GIVEN PASSAGE:
____

Joint Ventures in Brazil Dos and Don’ts

Presentation made at the 50th Congress of the Union Internationale des Avocats, on the 2nd November 2006, in Salvador, Bahia, Brazil.


In recent years, Joint Ventures as a strategic model for coordinating business interests have become an ideal vehicle to expand business, penetrate foreign markets and develop and commercialize new products as well as to permit companies to concentrate on their core activities.

There are numerous aspects that must be carefully considered before entering into Joint Ventures, including the nature of the relationship (contractual or non contractual Joint Venture); the common objectives of the parties; the contribution of each party to the Joint Venture; corporate governance issues; the expected return and the criteria for the distribution of profits; joint marketing strategies; and the related agreements that will be also executed (Shareholders’ Agreements, Trade License Agreements, Confidentiality and Non-Competition Agreement, etc).

Recent studies show that an important percentage of international joint ventures fail within the first three years, mainly through deficiencies in the initial process of establishing the terms and conditions of the partnership.

Therefore, the model through which the Joint Venture will be established is subject to many factors that must be taken into consideration by the partners prior to implementing the same such as the internal laws and the cultural aspects of the countries where the company will be head-offices; where the products or services resulting from such Joint Venture will be commercialized; the form in which the Joint Venture will be administrated, and by whom, as well as the respective participations of each party in the business.

In this paper, we will discuss some of the main points that must be considered by the parties when deciding on entering into a Joint Venture in Brazil. For ease of reference we have divided the paper into “dos” and “don’ts”:

2. DOS


Obviously, the first point that must be carefully analyzed and defined by the parties is the objective of the Joint Venture and the steps necessary for its achievement. The parties shall record their intentions by means of a term sheet or a Memorandum of Intention, which must be cautiously drafted by experienced lawyers in order not to create a binding obligation between the parties and/or to trigger the legal timeframe within which it may be necessary to submit the prospective transaction to the Brazilian Antitrust Authorities. In this regard, it is important to expressly state that the terms and conditions indicated in the term sheet are subject to no material adverse findings in further legal, financial, environmental and tax due diligence investigation.

____

DATASET EXCERPTS:
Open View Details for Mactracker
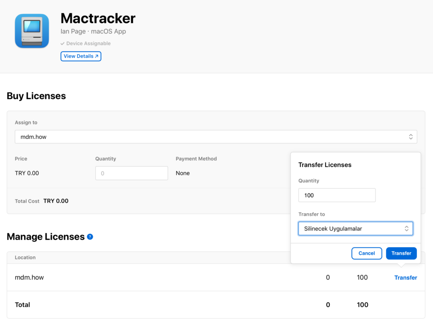Image resolution: width=433 pixels, height=334 pixels. (x=81, y=56)
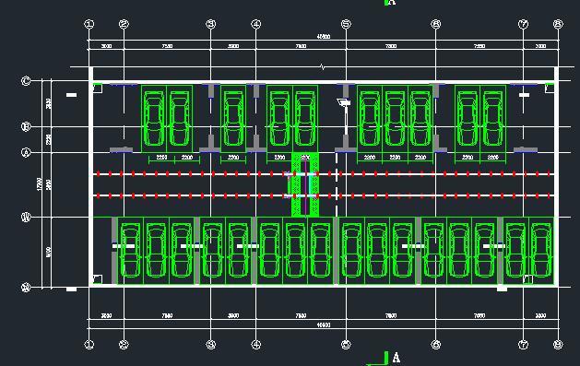Select the break line symbol above the plan
The image size is (580, 366).
click(x=323, y=67)
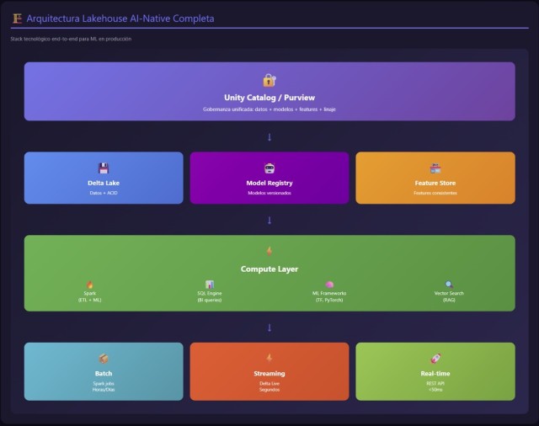
Task: Click the package icon on the Batch card
Action: point(104,359)
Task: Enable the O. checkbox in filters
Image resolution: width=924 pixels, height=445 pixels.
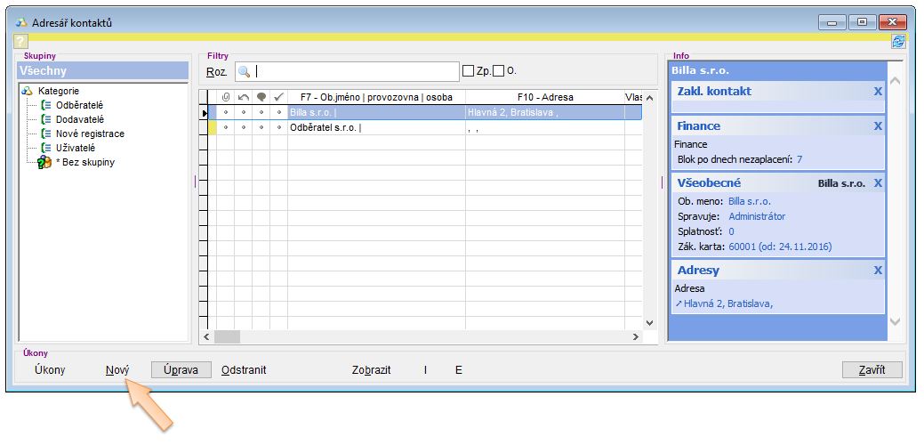Action: (x=498, y=71)
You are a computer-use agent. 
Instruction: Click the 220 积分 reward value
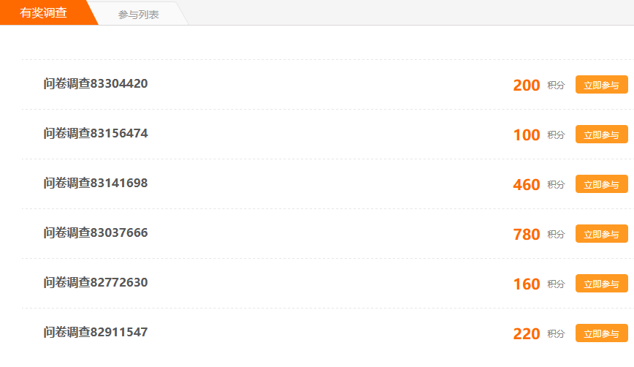(x=527, y=334)
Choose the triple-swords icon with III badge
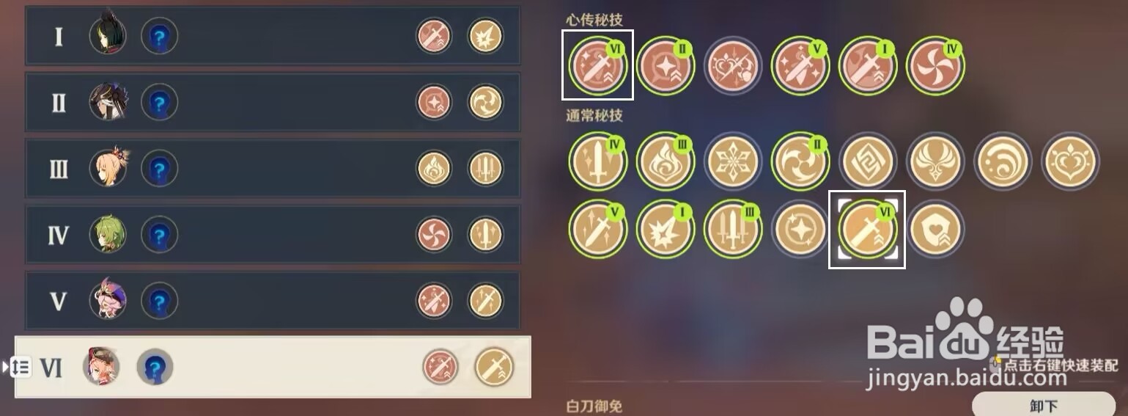 (x=733, y=229)
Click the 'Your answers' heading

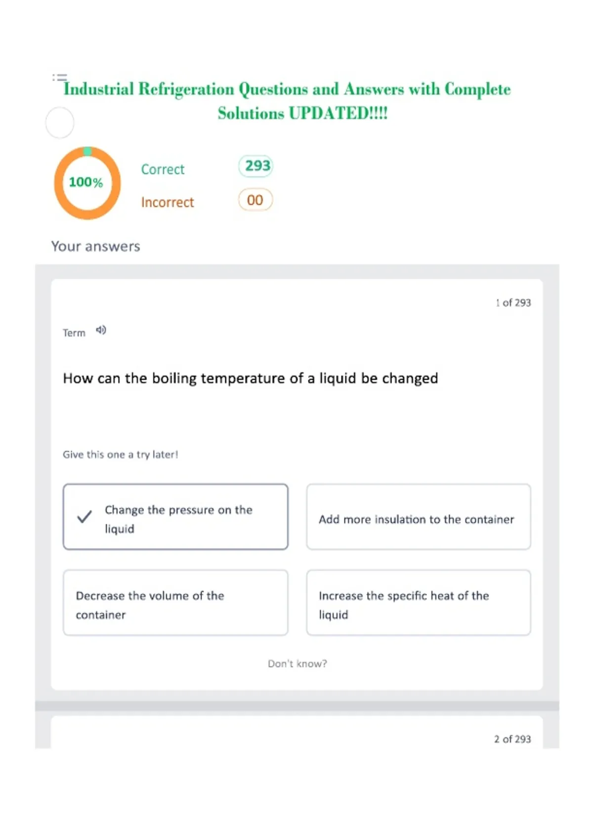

____

STATED TASK: Reproduce the text on joint ventures in Brazil from above in full, word for word.

THE COMPLETED TASK:
Joint Ventures in Brazil Dos and Don’ts

Presentation made at the 50th Congress of the Union Internationale des Avocats, on the 2nd November 2006, in Salvador, Bahia, Brazil.


In recent years, Joint Ventures as a strategic model for coordinating business interests have become an ideal vehicle to expand business, penetrate foreign markets and develop and commercialize new products as well as to permit companies to concentrate on their core activities.

There are numerous aspects that must be carefully considered before entering into Joint Ventures, including the nature of the relationship (contractual or non contractual Joint Venture); the common objectives of the parties; the contribution of each party to the Joint Venture; corporate governance issues; the expected return and the criteria for the distribution of profits; joint marketing strategies; and the related agreements that will be also executed (Shareholders’ Agreements, Trade License Agreements, Confidentiality and Non-Competition Agreement, etc).

Recent studies show that an important percentage of international joint ventures fail within the first three years, mainly through deficiencies in the initial process of establishing the terms and conditions of the partnership.

Therefore, the model through which the Joint Venture will be established is subject to many factors that must be taken into consideration by the partners prior to implementing the same such as the internal laws and the cultural aspects of the countries where the company will be head-offices; where the products or services resulting from such Joint Venture will be commercialized; the form in which the Joint Venture will be administrated, and by whom, as well as the respective participations of each party in the business.

In this paper, we will discuss some of the main points that must be considered by the parties when deciding on entering into a Joint Venture in Brazil. For ease of reference we have divided the paper into “dos” and “don’ts”:

2. DOS


Obviously, the first point that must be carefully analyzed and defined by the parties is the objective of the Joint Venture and the steps necessary for its achievement. The parties shall record their intentions by means of a term sheet or a Memorandum of Intention, which must be cautiously drafted by experienced lawyers in order not to create a binding obligation between the parties and/or to trigger the legal timeframe within which it may be necessary to submit the prospective transaction to the Brazilian Antitrust Authorities. In this regard, it is important to expressly state that the terms and conditions indicated in the term sheet are subject to no material adverse findings in further legal, financial, environmental and tax due diligence investigation.